Agnieszka Radwańska (4 w rankingu WTA) jest rozstawiona z 3. W Nowym Jorku zabrakło bowiem światowej trójki – Rosjanki Marii Sharapovej.
Na Arthur Ashe Stadium 24-latka z Krakowa wygrała z dwa lata starszą Hiszpanką Silvią Soler-Espinosą (69) 6:1, 6:2. Przed rokiem w Miami triumfowała w identycznych rozmiarach.
W pierwszej partii Polka szybko uzyskała podwójnego breaka (2:0, 4:0). Skutecznie serwowała na seta (6:1). Hiszpanka dobrze rozpoczęła drugą odsłonę (0:2). Radwańska zdobyła jednak sześć kolejnych gemów (6:2).
Kolejną rywalką Agnieszki będzie w środę o godz. 17 Hiszpanka Maria-Teresa Torro-Flor (103).
Urszula Radwańska (38) pokonała Rumunkę Irinę-Camelię Begu (74) 6:1, 6:3. Zrewanżowała się jej za przegraną z poprzedniego sezonu w Taszkiencie 3:6, 3:6.

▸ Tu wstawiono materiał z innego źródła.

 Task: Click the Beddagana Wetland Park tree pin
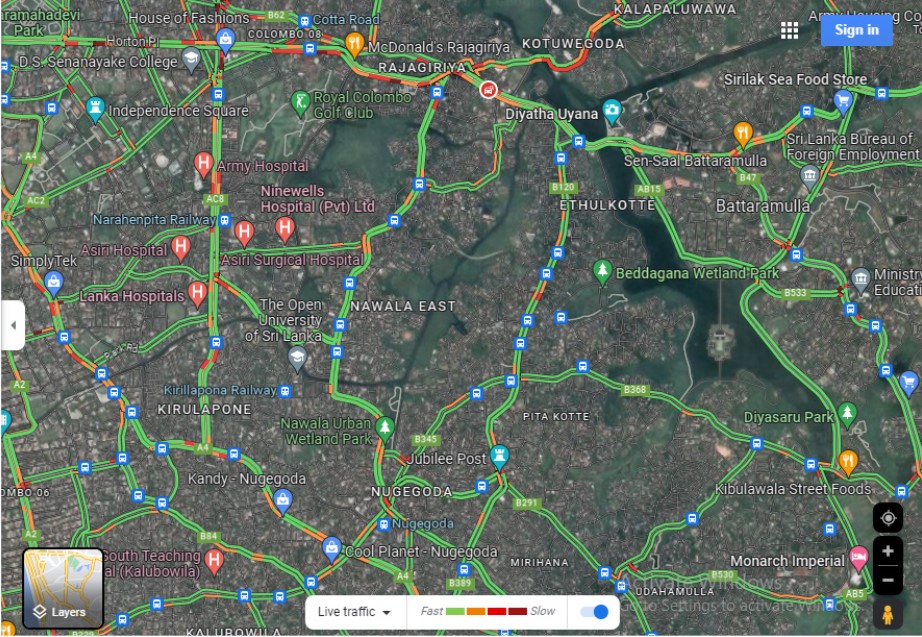coord(602,272)
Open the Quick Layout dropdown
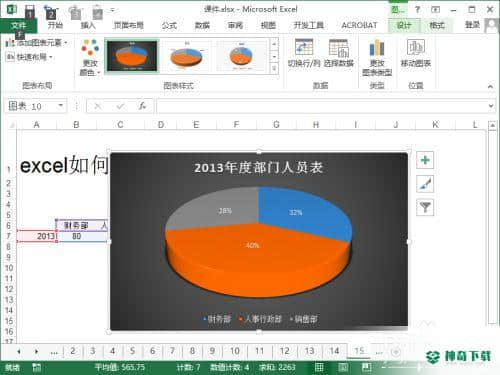 29,57
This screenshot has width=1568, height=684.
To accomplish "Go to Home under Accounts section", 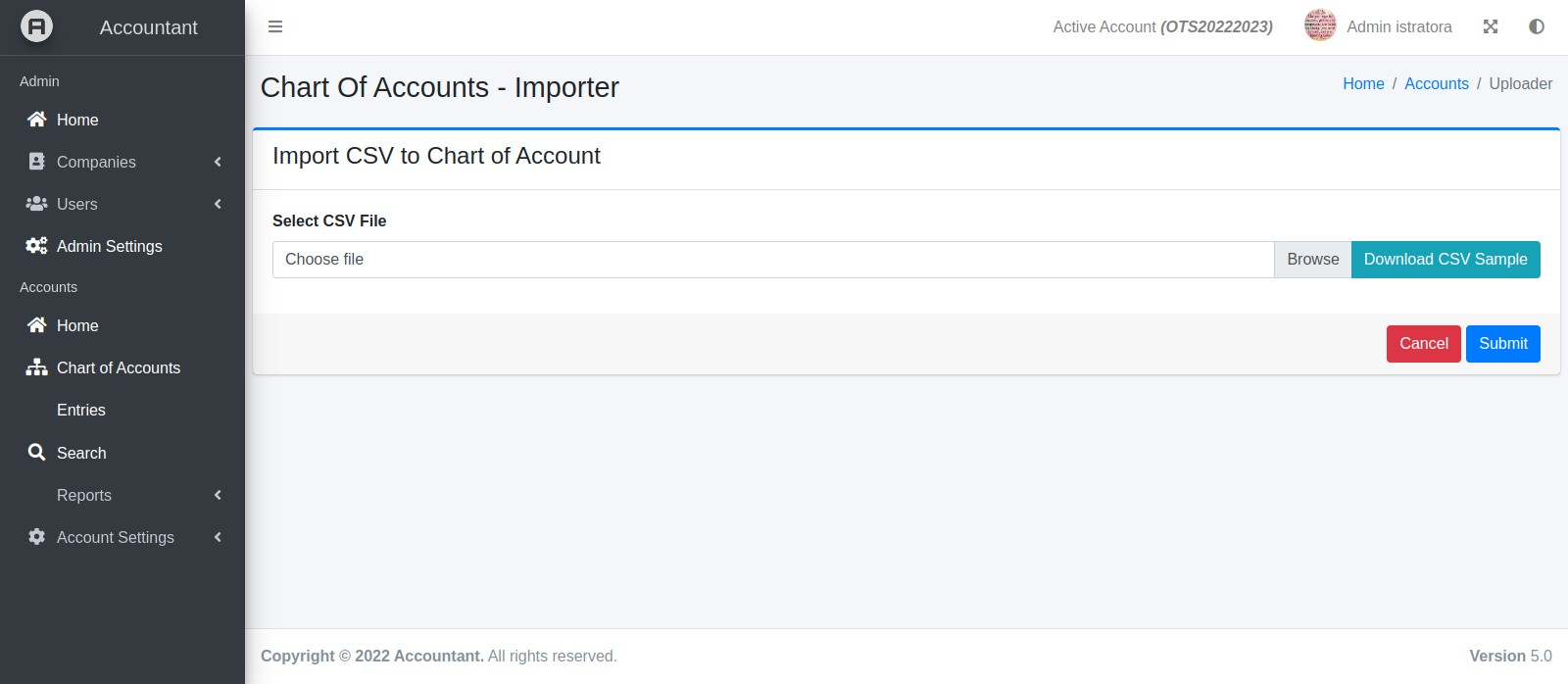I will pos(77,325).
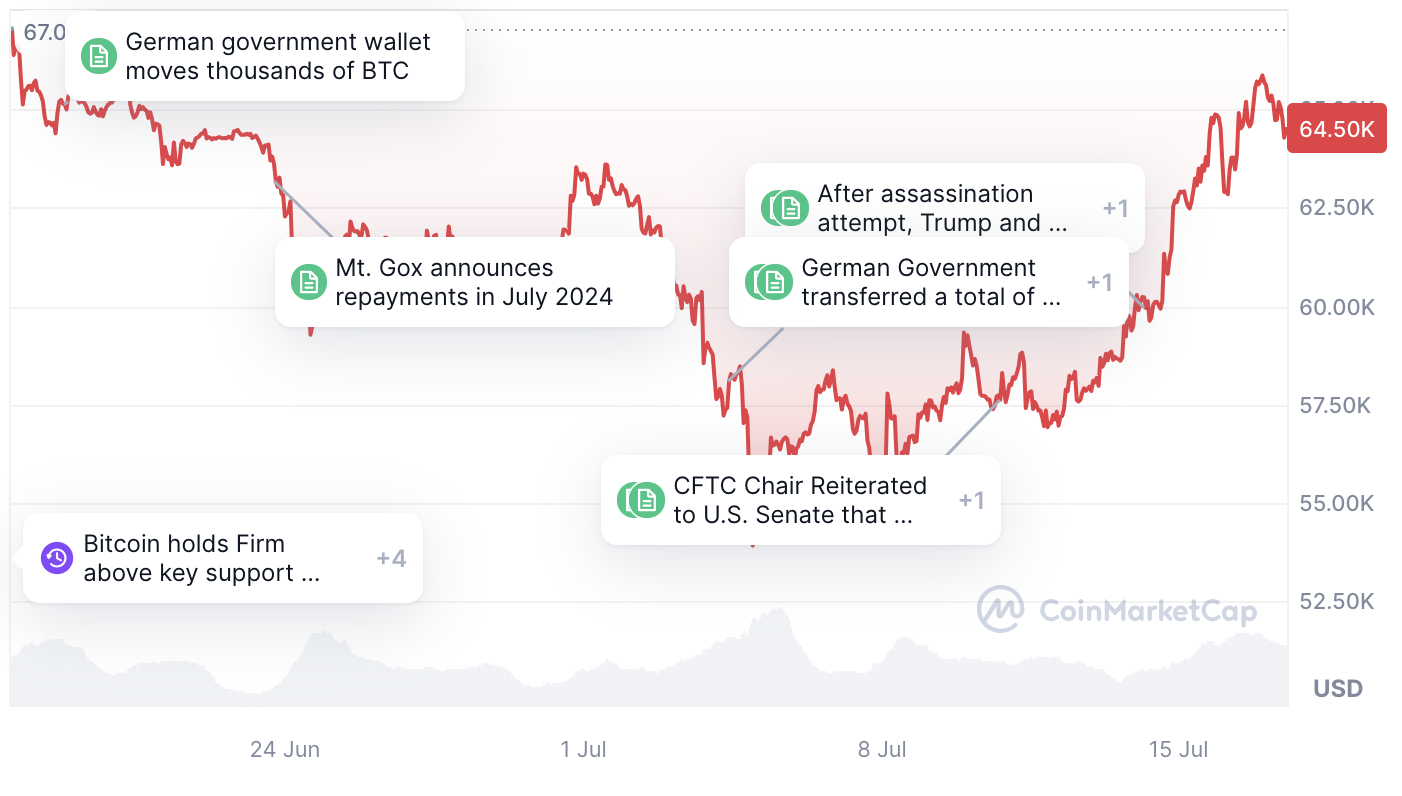Click the CFTC Chair news stacked icon
Image resolution: width=1402 pixels, height=796 pixels.
point(642,500)
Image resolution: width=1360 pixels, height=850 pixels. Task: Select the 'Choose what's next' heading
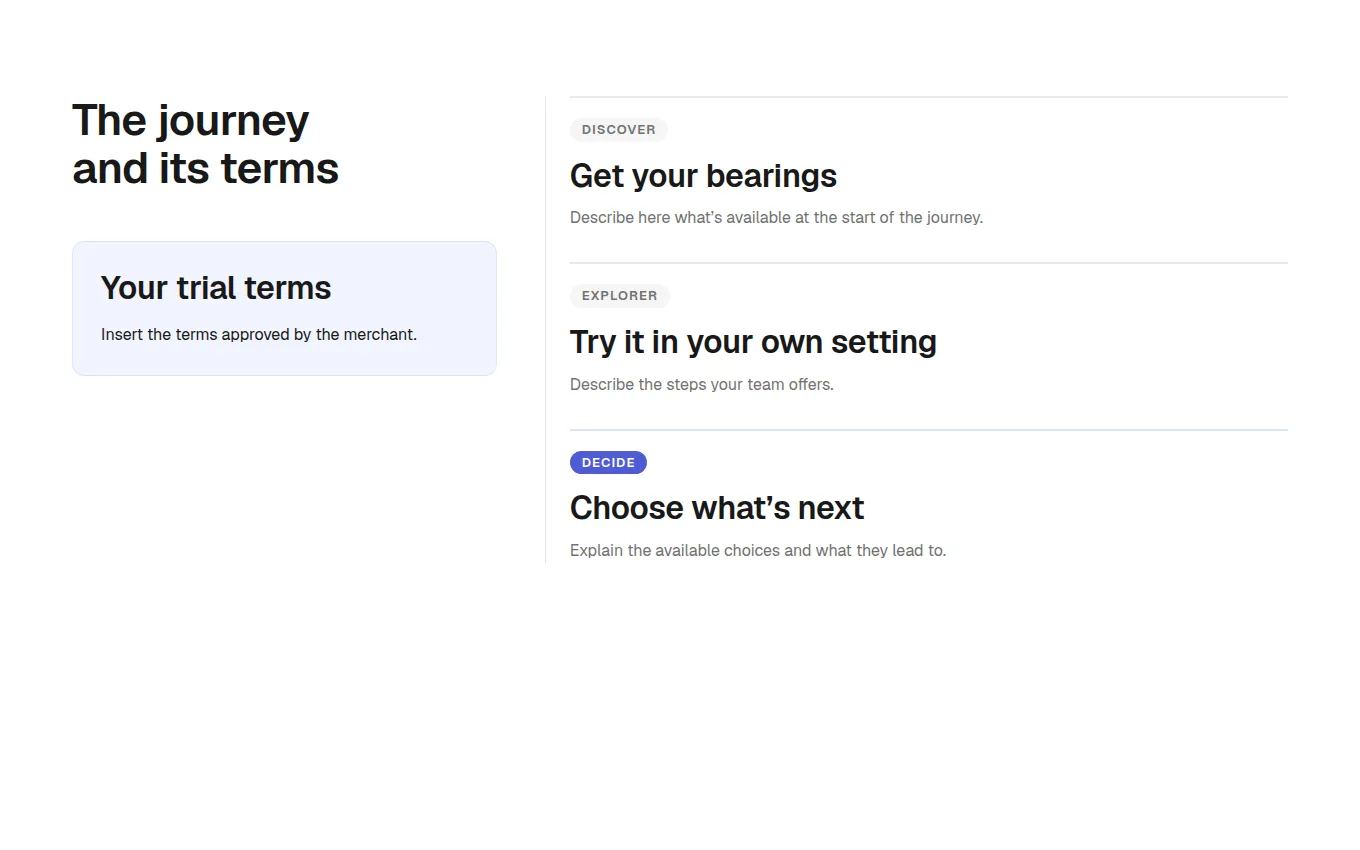(x=717, y=508)
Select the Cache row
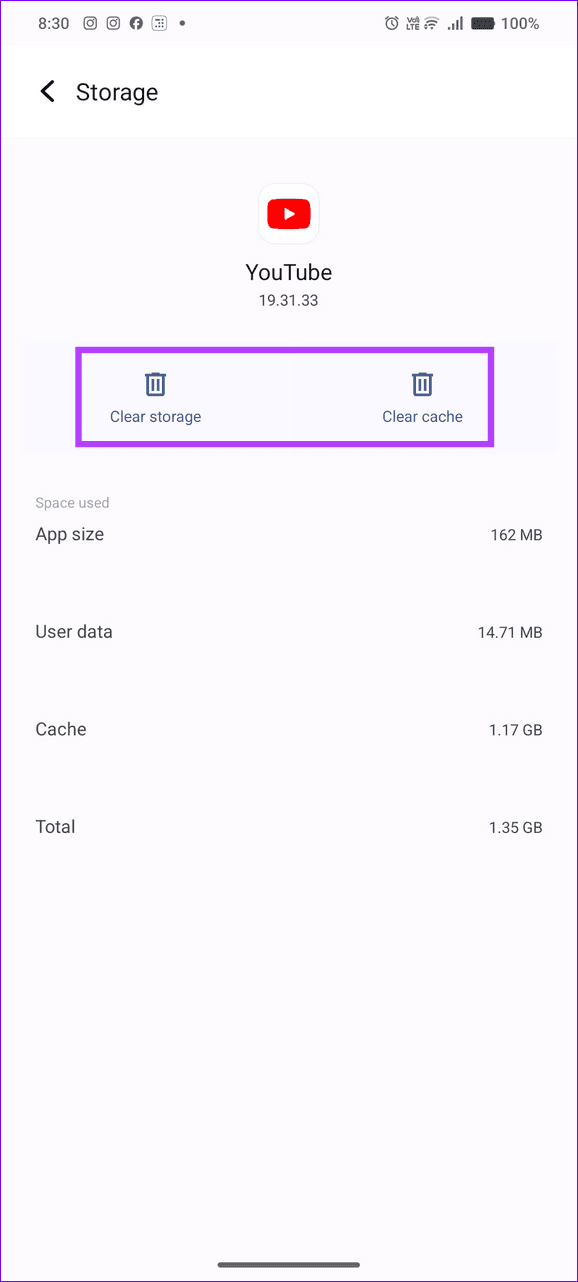 pyautogui.click(x=289, y=730)
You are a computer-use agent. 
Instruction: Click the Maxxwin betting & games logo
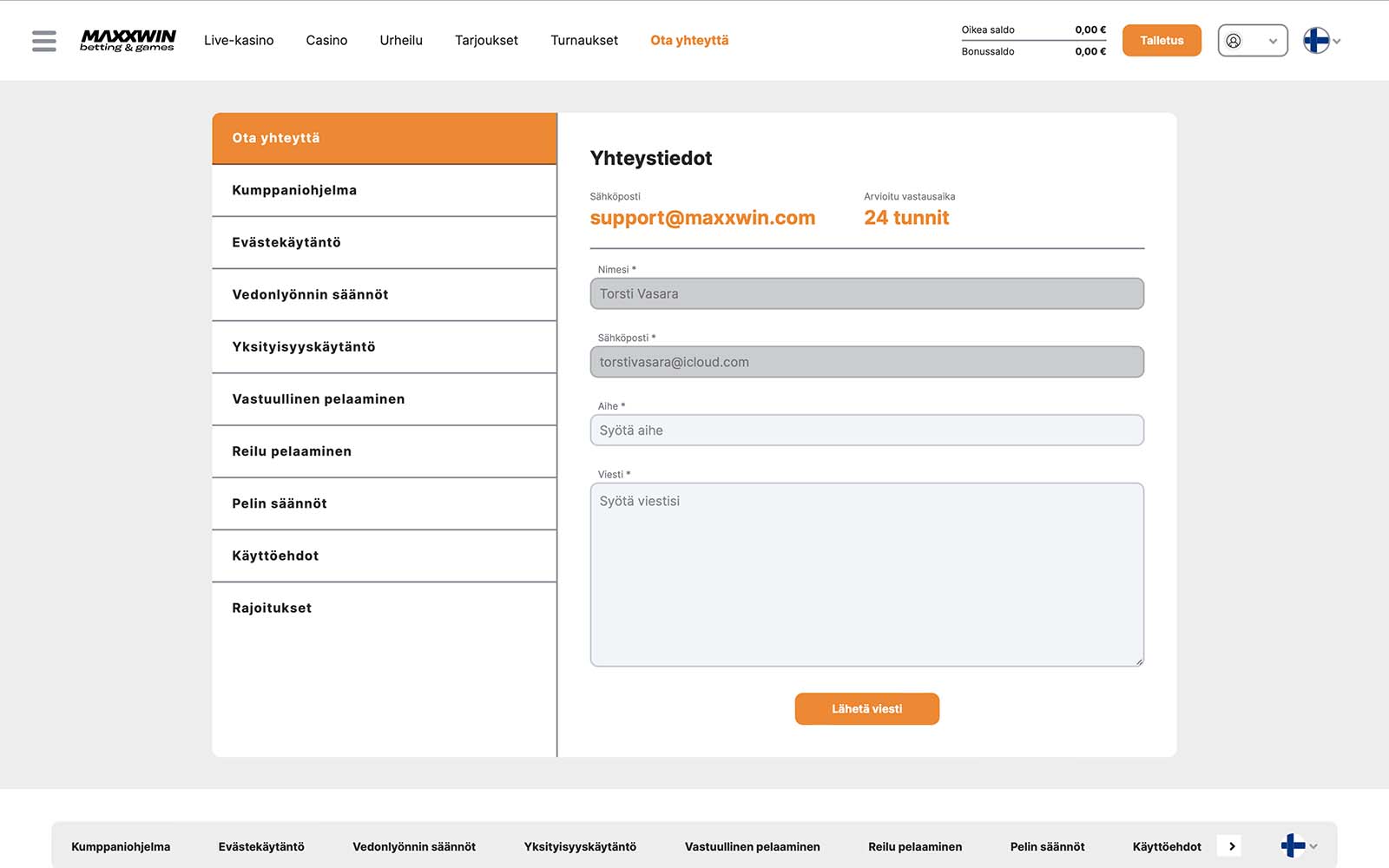pos(128,40)
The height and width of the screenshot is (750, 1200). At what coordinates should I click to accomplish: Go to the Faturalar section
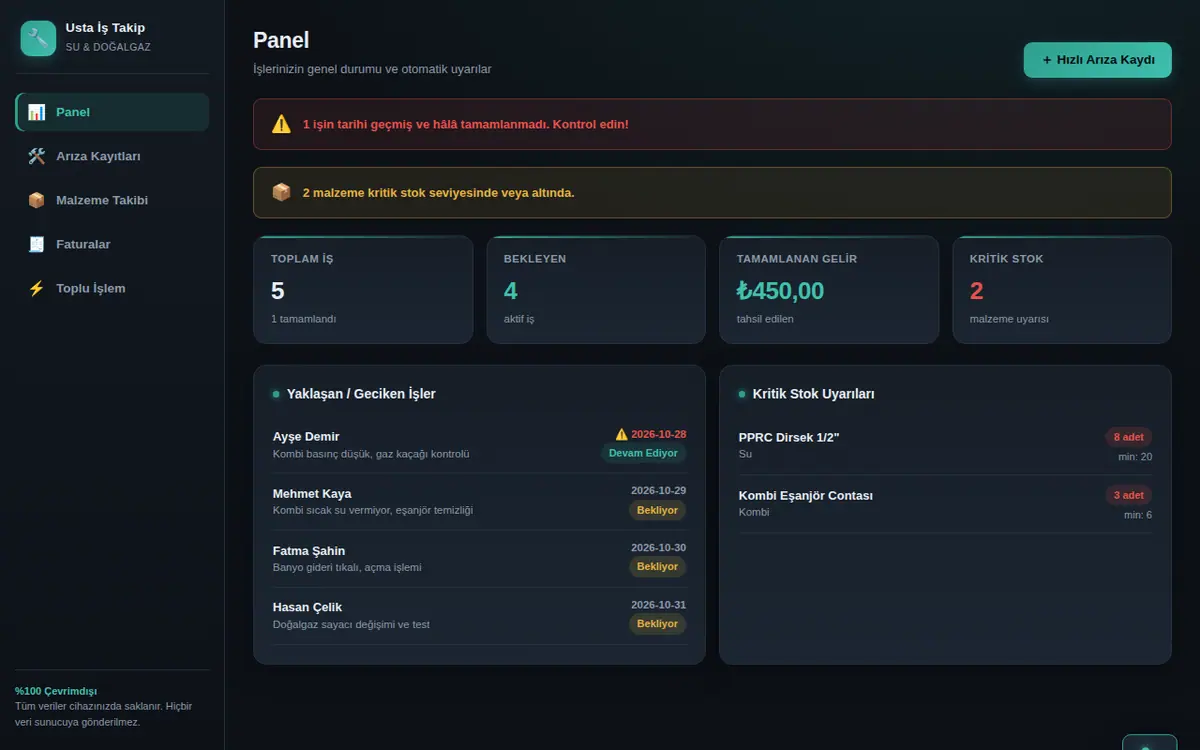click(x=112, y=244)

Ula znakomicie spisała się w pierwszej partii, w której dwa razy przełamała Rumunkę (3:1, 5:1). W drugim secie Polka szybko uzyskała breaka (1:0), ale jedyny raz w meczu nie utrzymała podania (1:1).
Kluczowe okazało się przełamanie w długim, siódmym gemie (4:3). Następny break dał Radwańskiej seta (6:3) i mecz.
W drugiej rundzie Urszula spotka się z Amerykanką Sloane Stephens (16).